Arts And Culture Are Big Business In San Francisco: Study

“A new economic prosperity impact report, organised by the non-profit organisation Americans for the Arts, reveals that San Francisco’s arts and culture sector annually brings in $1.45 billion and supports over 39,000 full-time jobs. According to the report, the City by the Bay accounts for nearly 1% of the $166.3 billion generated by the sector nationwide.”

New CEO Of Grantmakers In The Arts (Oh, And GIA Is Moving Out Of Seattle To NYC)

“Edwin Torres has a strong and diverse history in arts philanthropy. Prior to joining the NYC Cultural Affairs office, he was an associate director with The Rockefeller Foundation and director of external partnerships for Parsons School of Design at The New School. He served on the GIA board of directors from 2011 through 2016. He has also served on the arts and culture team at Ford Foundation as well as on the staff of Bronx Council on the Arts. He holds a Master of Arts in Art History from Hunter College and a Master of Science in Management from The New School.”

At Last, Philly Gets A Public Statue Of An African-American

“Next month, … educator, activist, and ballplayer Octavius V. Catto will be honored by the city where he was murdered with a full-blown sculptural commemoration in bronze and granite on the southern apron of City Hall. Amazing to say, Catto will then become the first named African-American to be memorialized on public land in [Philadelphia’s] history.”

Too Many Accountants In The Arts World Are Making It ‘Frightened’ And ‘Risk-Averse,’ Says Top UK Director

Dominic Dromgoole, who spent a decade as artistic director of Shakespeare’s Globe and oversaw that company’s worldwide tour of Hamlet: “Institutionally I think we have a problem that we have possibly over-stacked our governance areas with people from the world of … accountancy.
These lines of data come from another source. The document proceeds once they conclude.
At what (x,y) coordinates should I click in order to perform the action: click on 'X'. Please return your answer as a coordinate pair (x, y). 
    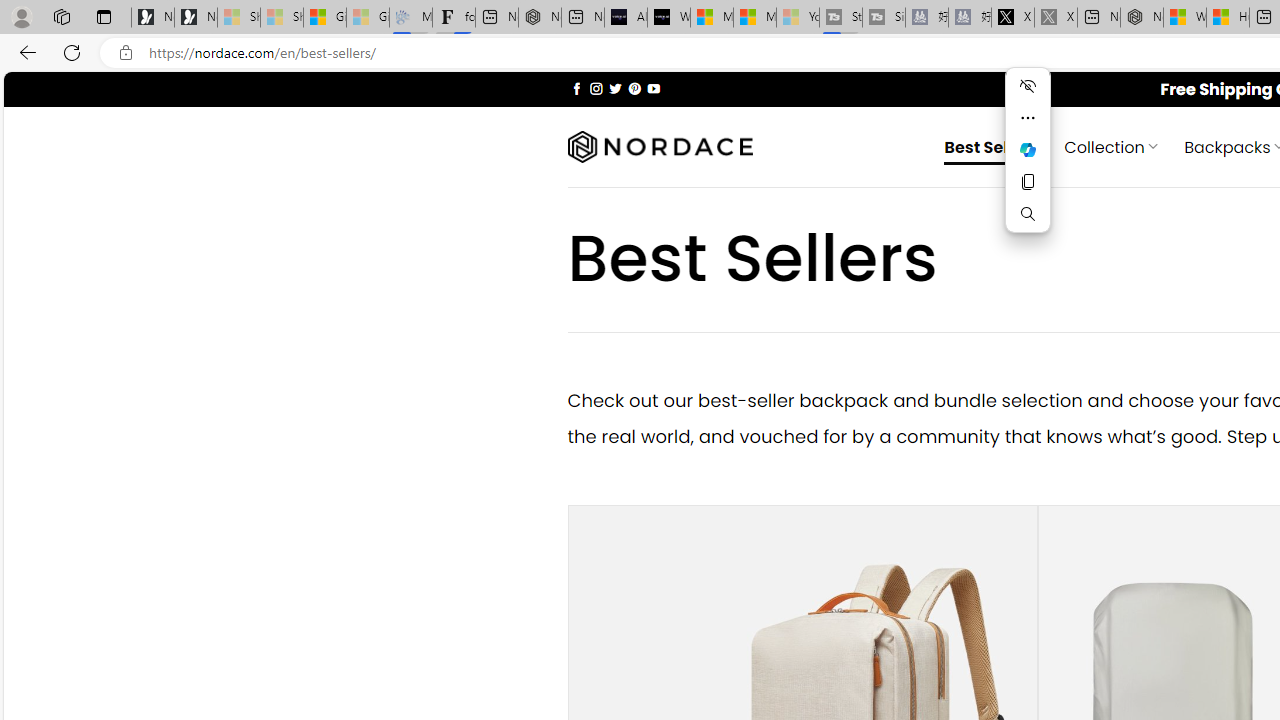
    Looking at the image, I should click on (1013, 17).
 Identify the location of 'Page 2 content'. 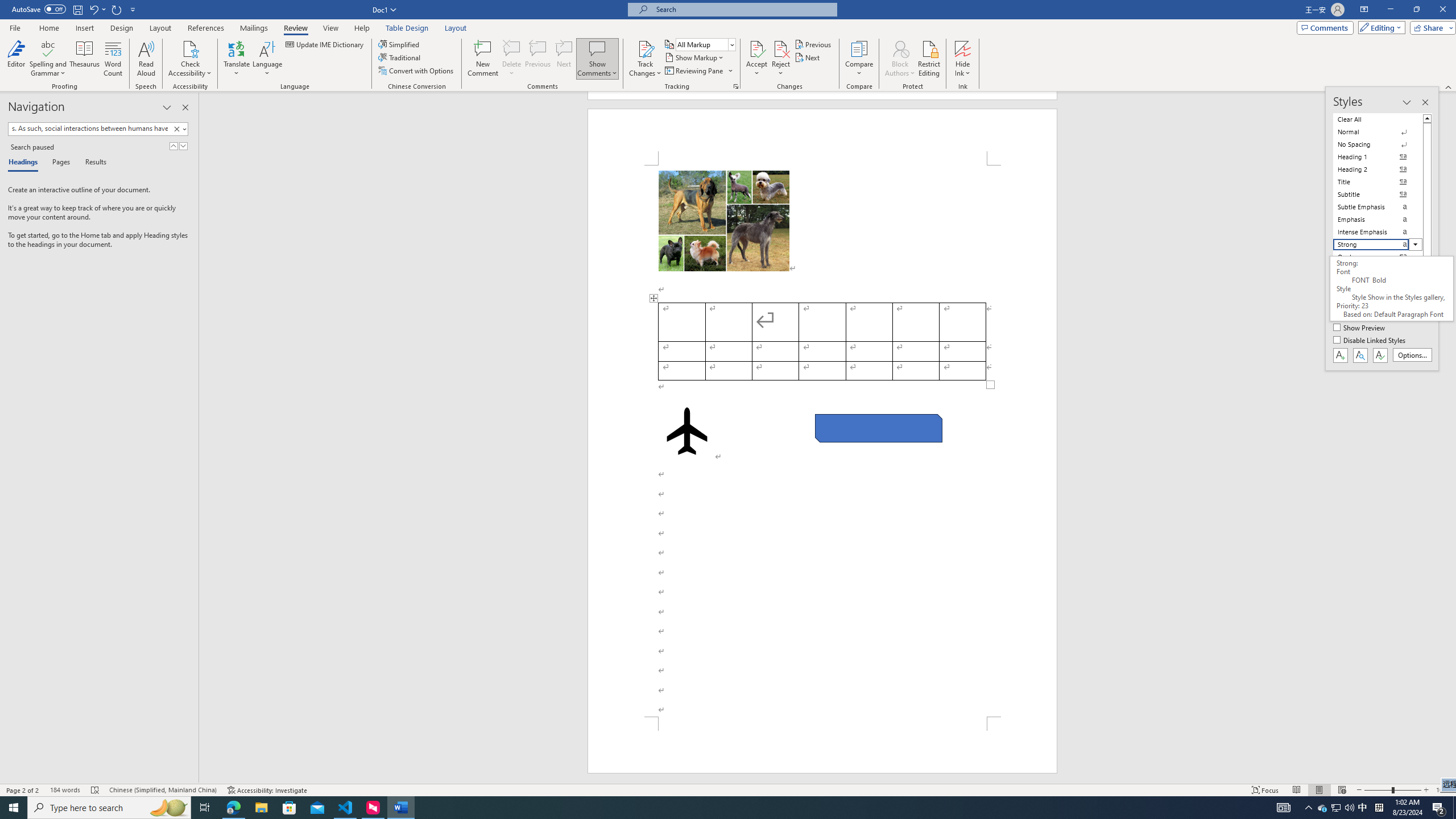
(822, 440).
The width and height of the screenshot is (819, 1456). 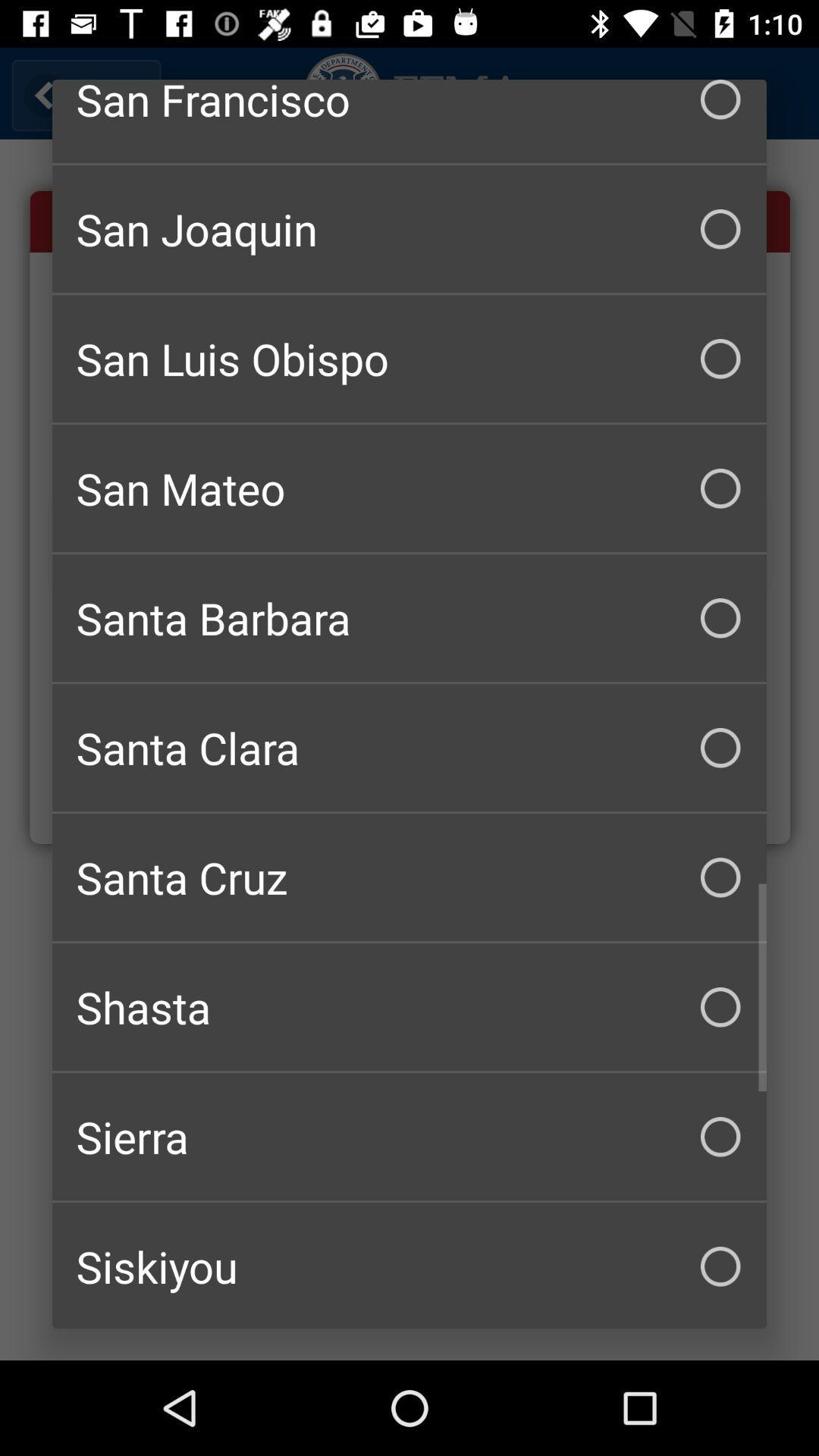 What do you see at coordinates (410, 1266) in the screenshot?
I see `the siskiyou checkbox` at bounding box center [410, 1266].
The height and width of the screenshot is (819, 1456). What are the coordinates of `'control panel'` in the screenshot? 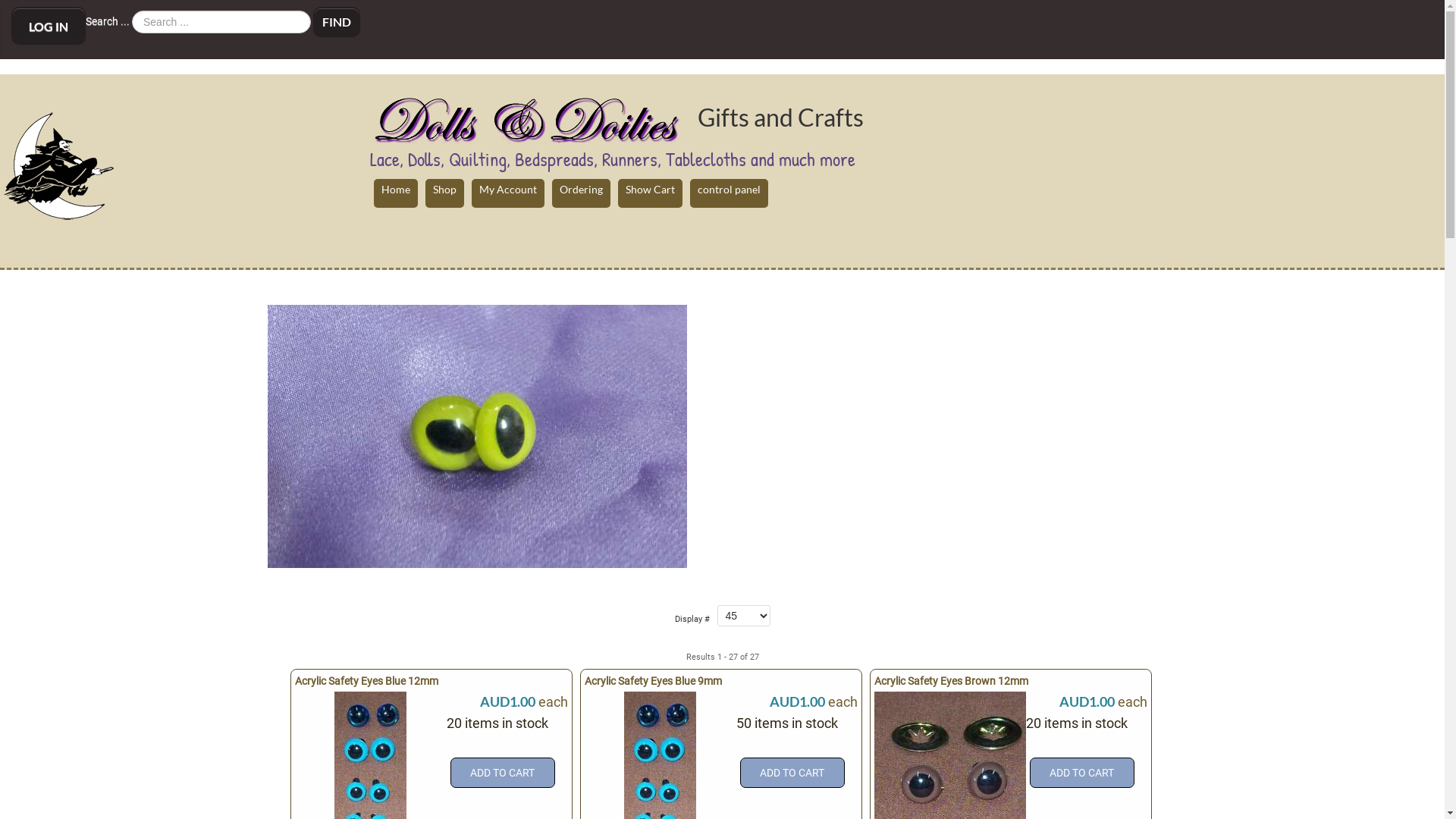 It's located at (689, 192).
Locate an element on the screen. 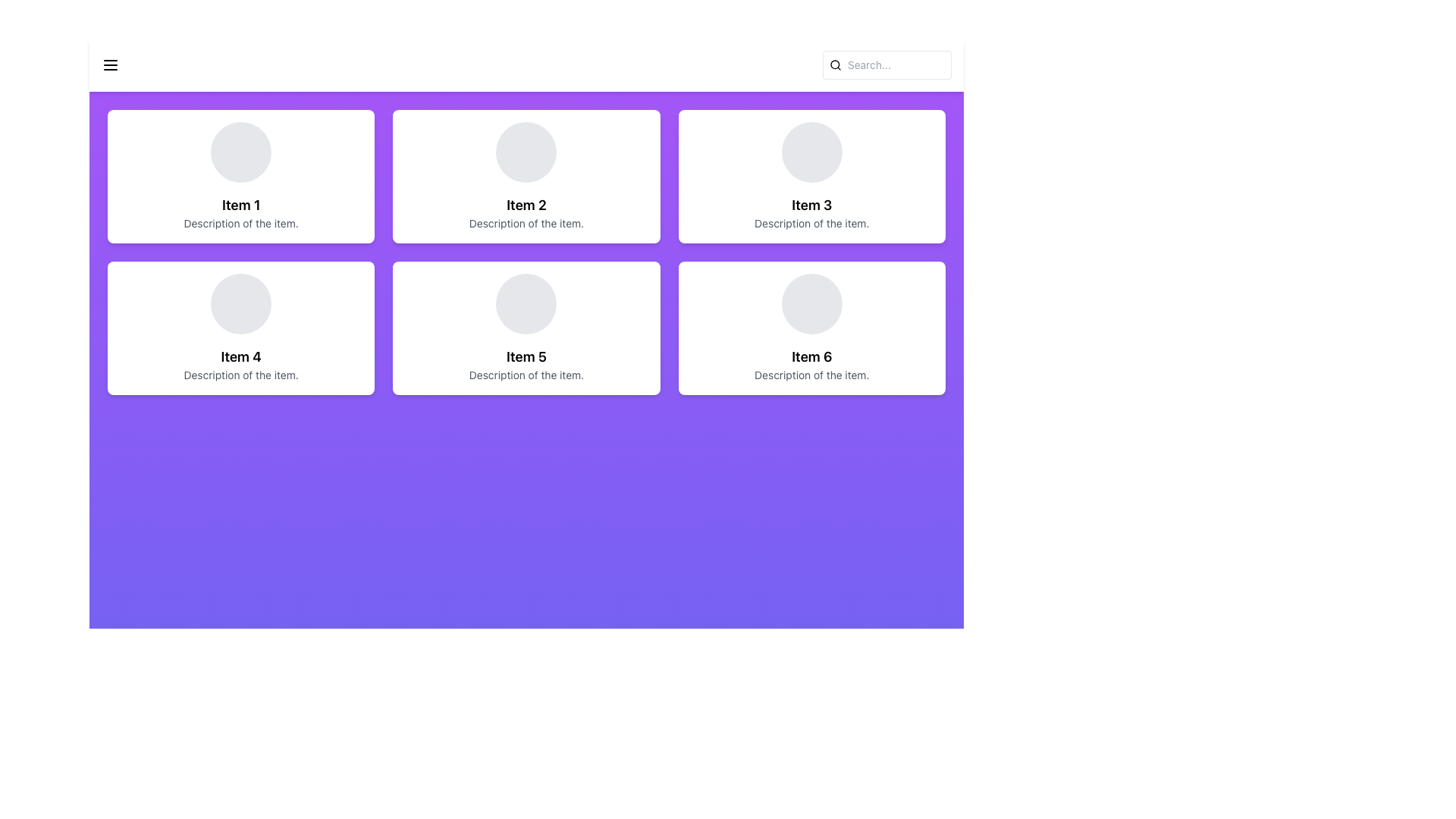 This screenshot has width=1456, height=819. the text label located in the upper-left card of the grid layout, which serves as the title or identifier for the corresponding item is located at coordinates (240, 205).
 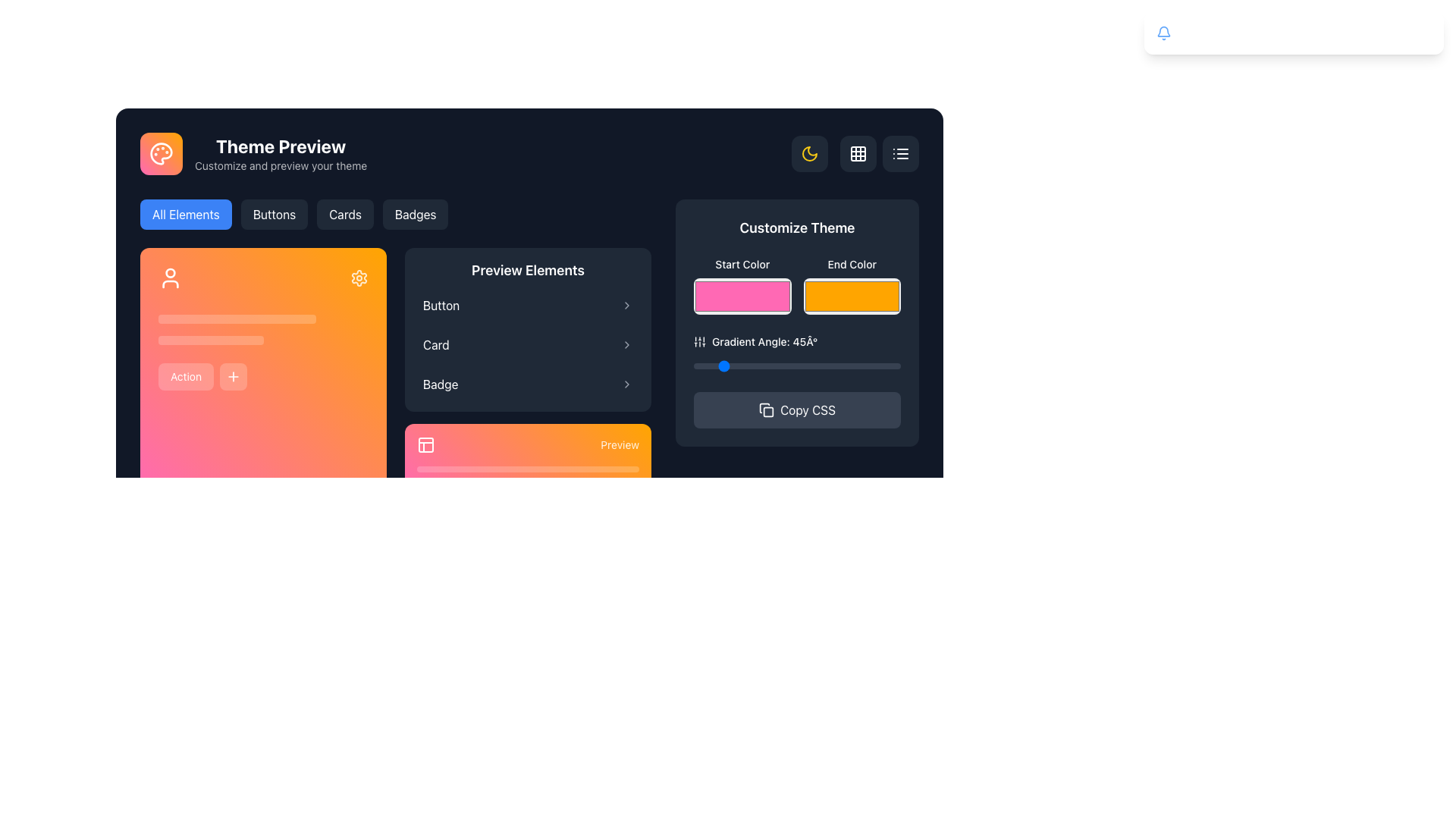 I want to click on the gradient angle, so click(x=751, y=366).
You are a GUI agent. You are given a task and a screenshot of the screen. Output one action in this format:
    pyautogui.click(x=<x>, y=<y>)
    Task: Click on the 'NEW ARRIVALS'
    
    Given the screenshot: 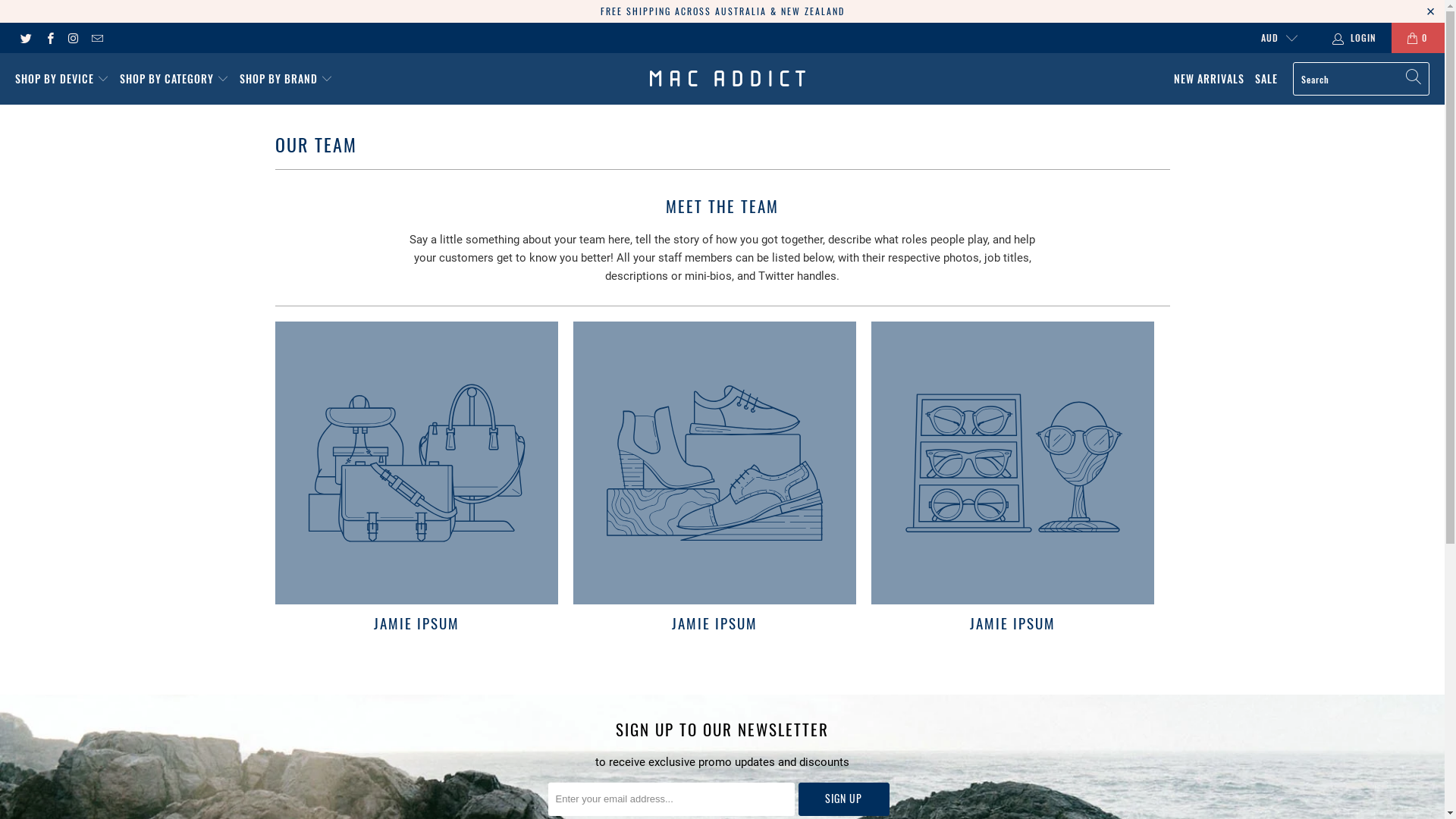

They are entirely honourable and entirely nice people, but I think from the moment they begin working on things they’re always overly calculating risk and overly worried about danger. Their inclination is to say no to any venture that they can’t absolutely 100 per cent future-proof, … so that now you have an element of fear within a lot of organisations that doesn’t need to be there.”

Philadelphia’s Most Problematic Major Performance Venue To Get Major Revamp (With 32-Story Tower On Top)

The century-old Merriam Theater, which the Kimmel Center acquired last fall, has a handsome old interior – as well as painfully cramped seats (which some patrons have to walk through offices to reach), poor acoustics, outdated sound and light equipment, and dressing rooms that literally used to be stables. The new plan is for the Kimmel to partner with a developer to tear down the seven-story building currently housing the Merriam and completely revamp the place (saving the auditorium’s architectural details) while building a skyscraper above it.

UK’s Labour Party Says Arts Council Should Only Fund Arts Organizations That Pay Living Wage

Acting Up’, commissioned by Shadow Culture Minister Tom Watson, notes that although 33% of the population is working class, just 16% of actors are working class, and only 7% of the performing arts workforce is from a Black, Asian or minority ethnic background. The report presents the findings of an inquiry that focused on the barriers to working in the performing arts at every career stage, in order to find “political solutions to knock them down”.